Mała kamerka zamontowana jest na wprost mównicy i stołów, przy którym zasiada przewodniczący Rady Miejskiej, prezydent i wiceprezydenci. Nie pokazuje zatem radnych. Trudno też dostrzec wyniki głosowania ukazywane przez rzutnik na ścianie tuż nad stołem prezydialnym. Przekaz jest dostępny w serwisie you tube. Wystarczy wpisać w przeglądarkę www.kalisz.esesja.pl, tu zobaczymy okienko transmisji. Gdy w nie klikniemy, strona skieruje już nas do you tuba. Po godzinie 10:00 obrady oglądało w internecie około 40 osób. Pierwsi widzowie narzekają na ledwo słyszalny dźwięk. Z pewnością przed pracownikami technicznymi Ratusza stoi zadanie poprawy jakości transmisji, która wygląda tak:
Na poprzednich, listopadowych obradach, radni po raz pierwszy pracowali i głosowali na tabletach z zainstalowanym programem eSesja. Zakup stworzonego przez zewnętrzną firmę i stosowanego w wielu samorządach programu eSesja zaproponowali kilka miesięcy temu radni klubu „Tak dla Kalisza”. Była to ich odpowiedź na działania Marcina Andrzejewskiego, byłego doradcy prezydenta, który forsował wdrożenie znacznie droższego, bo wartego 200 tys. zł rozwiązania. eSesja kosztowała niewiele ponad 51 tysięcy złotych.

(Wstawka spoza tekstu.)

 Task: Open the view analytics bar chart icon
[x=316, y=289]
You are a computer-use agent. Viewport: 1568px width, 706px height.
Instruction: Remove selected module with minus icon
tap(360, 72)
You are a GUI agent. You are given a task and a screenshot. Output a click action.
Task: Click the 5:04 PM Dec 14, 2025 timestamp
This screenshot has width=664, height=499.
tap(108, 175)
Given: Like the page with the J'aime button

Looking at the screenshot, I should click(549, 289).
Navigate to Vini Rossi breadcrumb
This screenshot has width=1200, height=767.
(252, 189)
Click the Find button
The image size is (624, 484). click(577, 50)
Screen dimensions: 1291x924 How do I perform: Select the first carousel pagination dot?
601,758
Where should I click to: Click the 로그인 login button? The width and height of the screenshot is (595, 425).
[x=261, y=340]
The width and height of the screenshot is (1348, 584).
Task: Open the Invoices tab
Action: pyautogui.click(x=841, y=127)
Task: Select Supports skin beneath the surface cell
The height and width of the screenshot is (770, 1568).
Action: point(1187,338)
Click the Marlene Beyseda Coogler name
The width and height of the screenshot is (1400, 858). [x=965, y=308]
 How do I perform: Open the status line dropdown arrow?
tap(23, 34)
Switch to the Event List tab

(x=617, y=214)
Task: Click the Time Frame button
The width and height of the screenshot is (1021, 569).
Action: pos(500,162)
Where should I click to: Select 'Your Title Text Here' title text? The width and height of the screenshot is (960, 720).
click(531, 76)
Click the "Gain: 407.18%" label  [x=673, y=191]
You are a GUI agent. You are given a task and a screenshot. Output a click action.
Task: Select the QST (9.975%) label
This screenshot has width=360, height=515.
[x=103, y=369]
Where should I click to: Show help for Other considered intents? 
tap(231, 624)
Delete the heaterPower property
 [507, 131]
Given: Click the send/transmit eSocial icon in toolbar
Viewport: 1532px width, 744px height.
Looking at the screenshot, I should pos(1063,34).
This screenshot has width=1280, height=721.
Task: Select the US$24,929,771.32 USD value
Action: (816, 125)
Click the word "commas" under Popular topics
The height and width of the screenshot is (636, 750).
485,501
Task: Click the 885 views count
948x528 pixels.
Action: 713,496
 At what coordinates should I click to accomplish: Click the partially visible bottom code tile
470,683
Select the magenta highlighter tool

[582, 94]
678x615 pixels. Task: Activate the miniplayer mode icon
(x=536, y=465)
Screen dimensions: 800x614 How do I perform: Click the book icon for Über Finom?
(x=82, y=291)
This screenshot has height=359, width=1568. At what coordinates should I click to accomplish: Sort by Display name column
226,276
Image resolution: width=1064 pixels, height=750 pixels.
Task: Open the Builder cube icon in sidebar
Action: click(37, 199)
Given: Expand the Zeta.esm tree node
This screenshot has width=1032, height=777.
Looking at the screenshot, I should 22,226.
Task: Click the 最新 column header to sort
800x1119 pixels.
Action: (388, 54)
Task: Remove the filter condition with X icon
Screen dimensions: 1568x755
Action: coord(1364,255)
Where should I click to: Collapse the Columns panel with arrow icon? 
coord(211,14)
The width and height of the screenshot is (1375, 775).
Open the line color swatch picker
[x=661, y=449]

Transmitowanie w internecie Sesji Rady Miejskiej wraz z elektronicznym systemem głosowania radnych obiecywał jeszcze w kampanii wyborczej Grzegorz Sapiński. Na realizację tego zobowiązania trzeba było czekać do półmetka kadencji. Z pewnością władze zmobilizowała Kaliska Inicjatywa Miejska, która dokładnie rok temu na obrady radnych przyszła z tekturowa kamerą.
Innym razem aktywiści rozdawali cukierkowe tablety radnym. Miasto w końcu kupiło program eSesja, który umożliwił obserwowanie w internecie sposobu głosowań radnych i harmonogram pracy tego gremia, a teraz obrady radnych możemy obserwować bez wychodzenia z domu.